Lawyers say this sort of thing because legal advice needs to be tailored to your individual situation, and inevitably everyone's is different.

Also, laws don't always mean what they literally say. We'd love them to (as would the Good Law initiative), but sometimes, maybe even often, they don't. This may be because there can be layers of meaning, or qualifications, conditions and/or exceptions, so that it's sometimes necessary to wade through provision after provision, following the trail of definitions through to still further legislation, before it's possible to get even the bare bones of what something means.

For instance, 'fair and lawful' in the first principle means more than just 'fair and lawful': for processing to be 'fair and lawful', it must first fit within one of several defined boxes ('consent' is one), and it also has to be generally fair and lawful. And I've put quotes around 'consent' because 'consent' itself has a specific meaning, it's not 'consent' unless the consent was a freely-given, specific and informed indication of the data subject's agreement to their data being processed.

Or, legislation can be drafted obscurely, so it's hard to figure out what it means, and it would take a court case to find out what judges think it means. Or, legislation can be drafted by people who don't understand how technology works (yes it happens!), whether it's websites, or cloud computing. Or, the legislation is so old that it didn't properly envisage future technological developments - like copyright law controlling the right to copy rather than the right to use (book), leading to effectively all computer usage being copyright infringement because the technology works by copying.
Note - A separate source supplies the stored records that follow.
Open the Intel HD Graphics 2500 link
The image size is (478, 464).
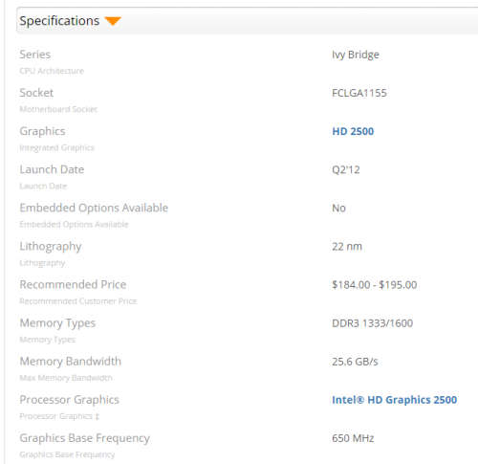point(394,400)
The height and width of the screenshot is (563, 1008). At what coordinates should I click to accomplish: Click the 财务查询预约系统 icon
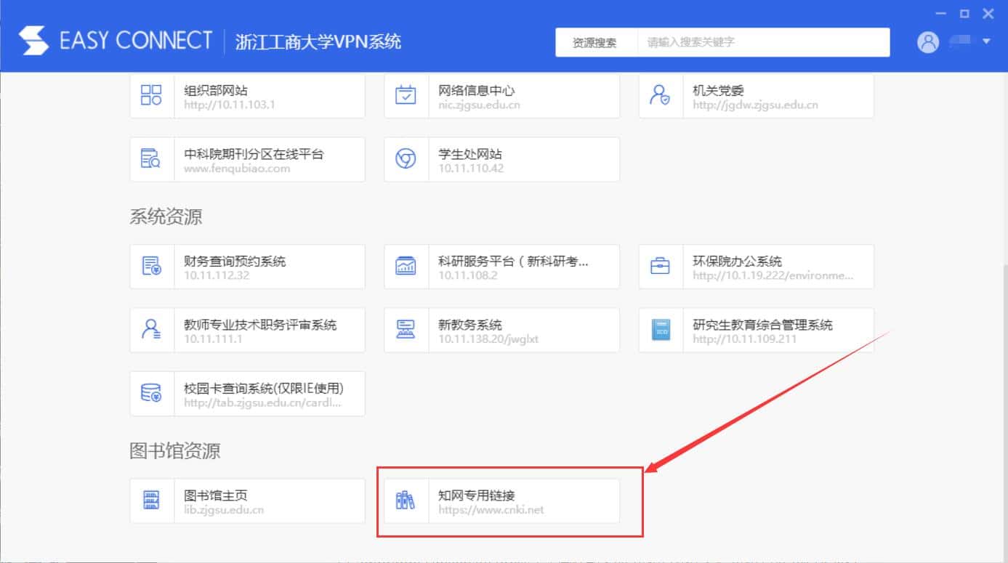(x=151, y=267)
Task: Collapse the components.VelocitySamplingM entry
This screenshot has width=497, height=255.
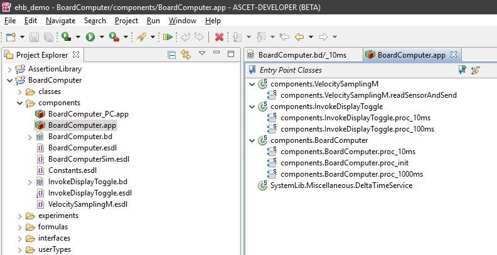Action: click(252, 84)
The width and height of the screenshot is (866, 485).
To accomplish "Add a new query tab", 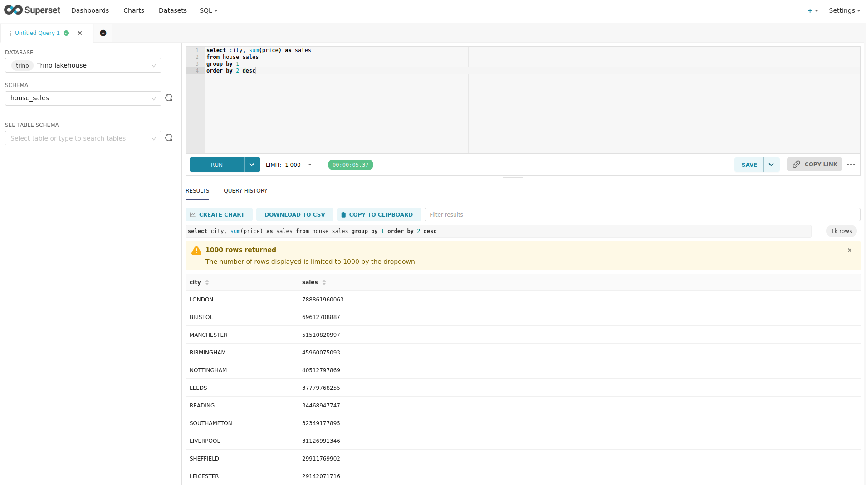I will pos(103,33).
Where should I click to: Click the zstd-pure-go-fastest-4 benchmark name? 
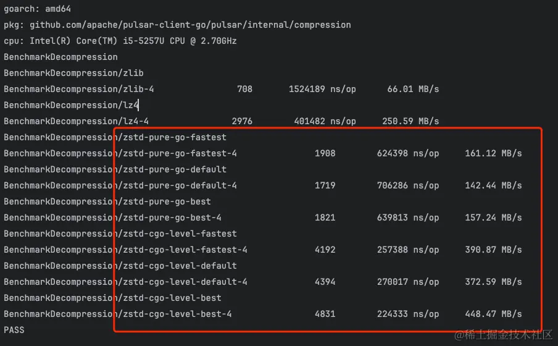tap(179, 153)
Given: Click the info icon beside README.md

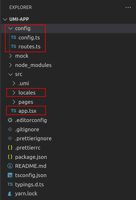Looking at the screenshot, I should coord(10,166).
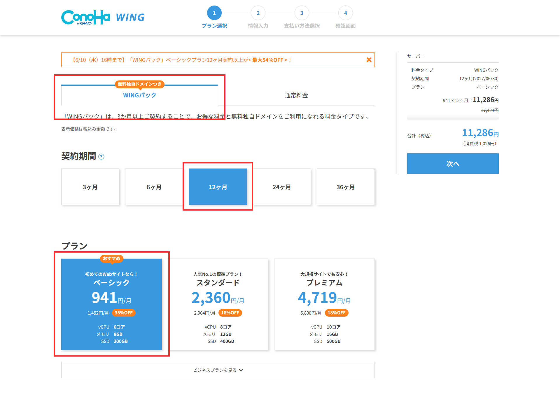Close the orange promotion banner
Image resolution: width=560 pixels, height=393 pixels.
369,60
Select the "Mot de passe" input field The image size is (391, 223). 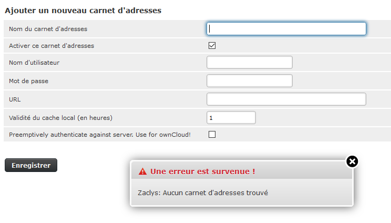[249, 81]
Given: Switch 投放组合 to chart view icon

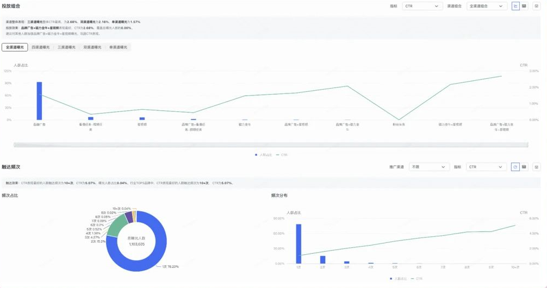Looking at the screenshot, I should point(515,6).
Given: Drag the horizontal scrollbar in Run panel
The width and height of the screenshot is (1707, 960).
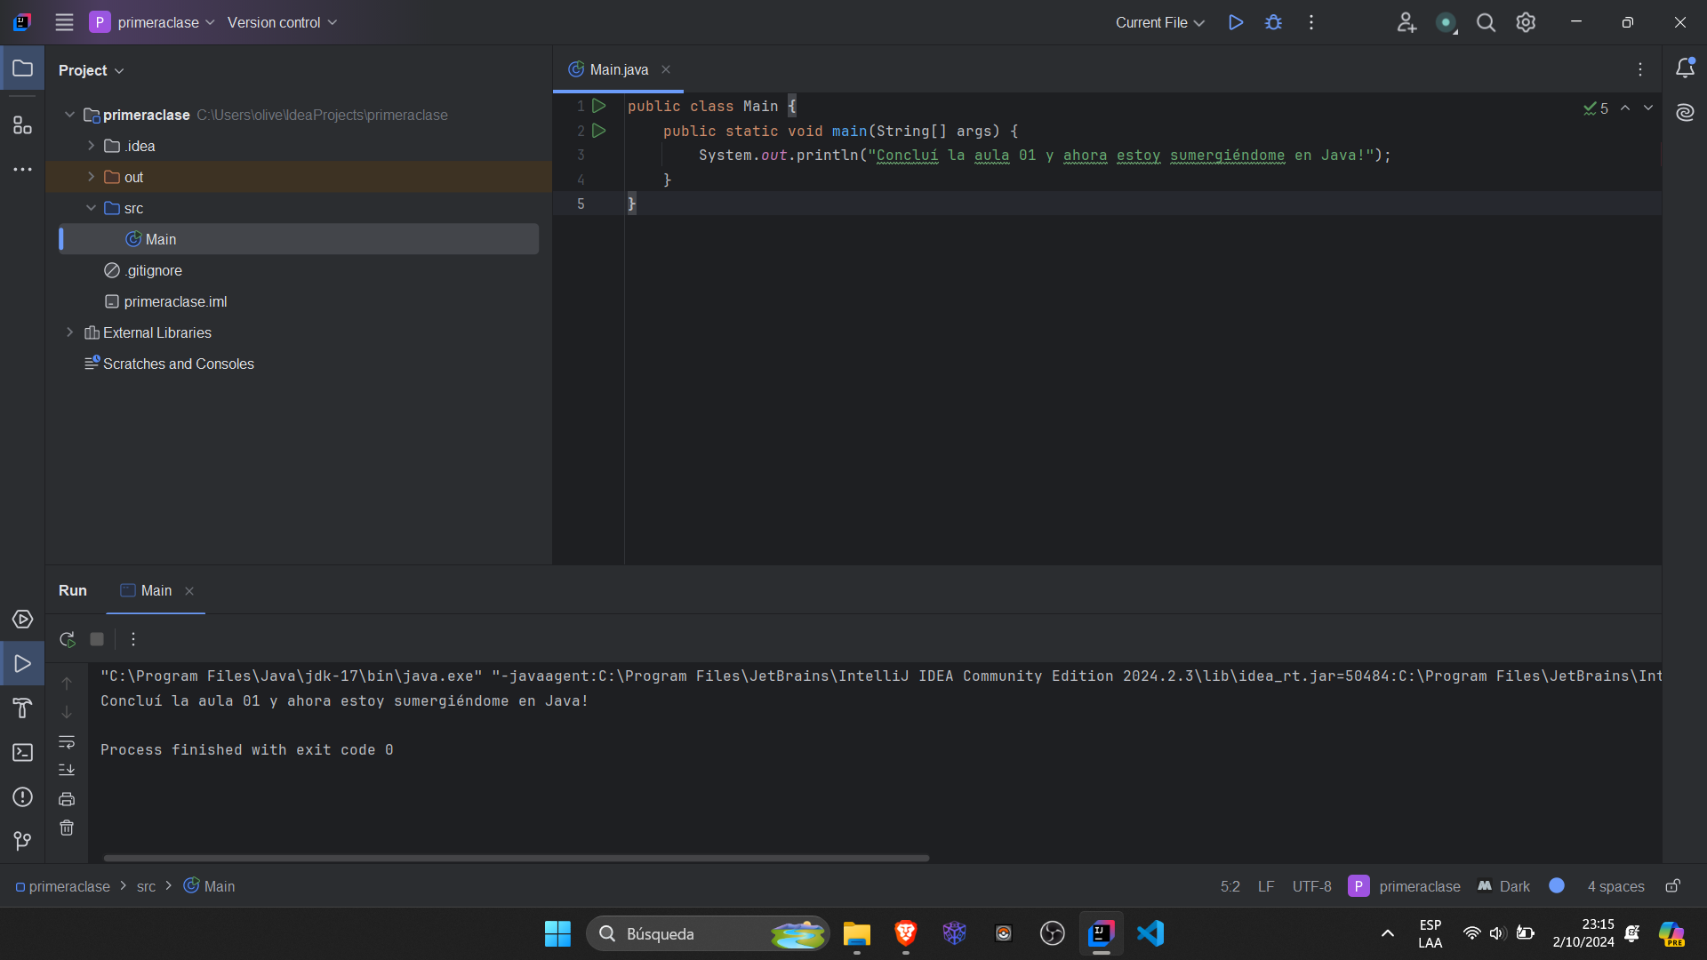Looking at the screenshot, I should pyautogui.click(x=514, y=858).
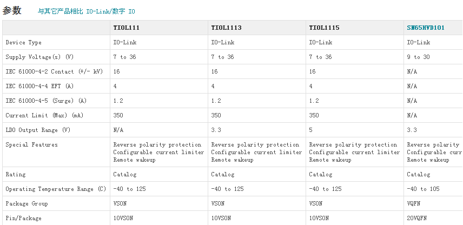463x225 pixels.
Task: Open the IO-Link/数字 IO comparison link
Action: click(x=87, y=11)
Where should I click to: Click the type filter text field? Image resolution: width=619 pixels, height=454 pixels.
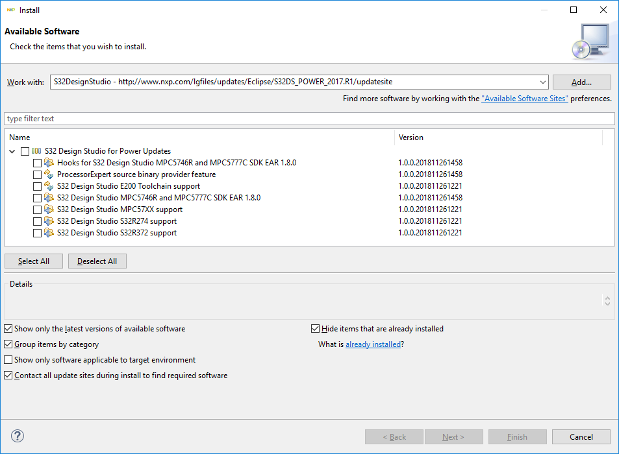point(309,119)
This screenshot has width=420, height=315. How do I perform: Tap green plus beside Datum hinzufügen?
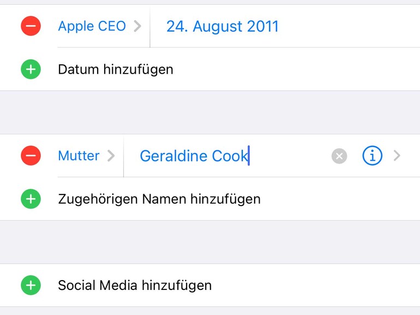tap(31, 69)
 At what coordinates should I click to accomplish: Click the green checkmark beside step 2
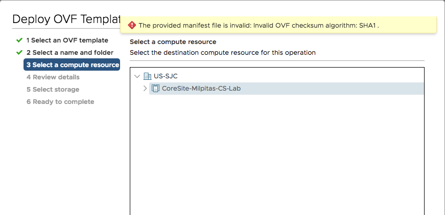coord(19,52)
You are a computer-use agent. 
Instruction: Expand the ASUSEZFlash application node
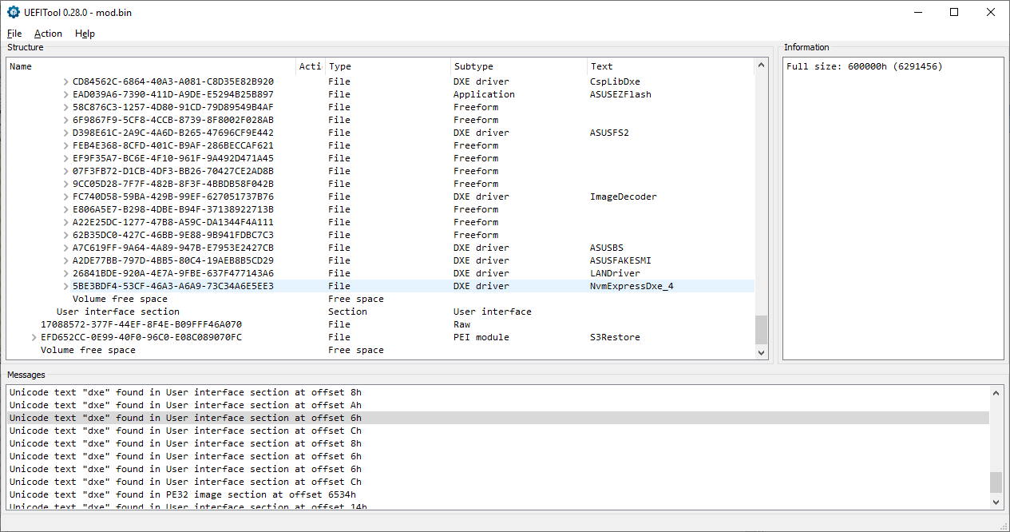[66, 94]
It's often hard to apply old or unsuitable laws to modern technology.

Even when an issue has gone to the courts for decision, while some judges are admirably easy to understand, with others even seasoned lawyers may get even wrinklier-browed desperately trying to figure out exactly what m'lud meant. Sometimes, it's because the judge isn't as clear as he or she could be. Other times, it's because judges are trying to do what they feel is the fair and right thing, and so may suggest or say that the law means something other than you might think it means (I dub this the Denning dimension, aka 'The little old lady wins!', sometimes manifested as 'hard cases make bad law'). That's why, while technologists may think in binary, in either/or, lawyers have to think in analogue - in shades of grey:

(Image reproduced by kind permission of

And that's also why attempts to translate laws into algorithms and code are almost certainly doomed to failure; it's near impossible, as for example an experiment in implementing supposedly simple road traffic rules in software showed.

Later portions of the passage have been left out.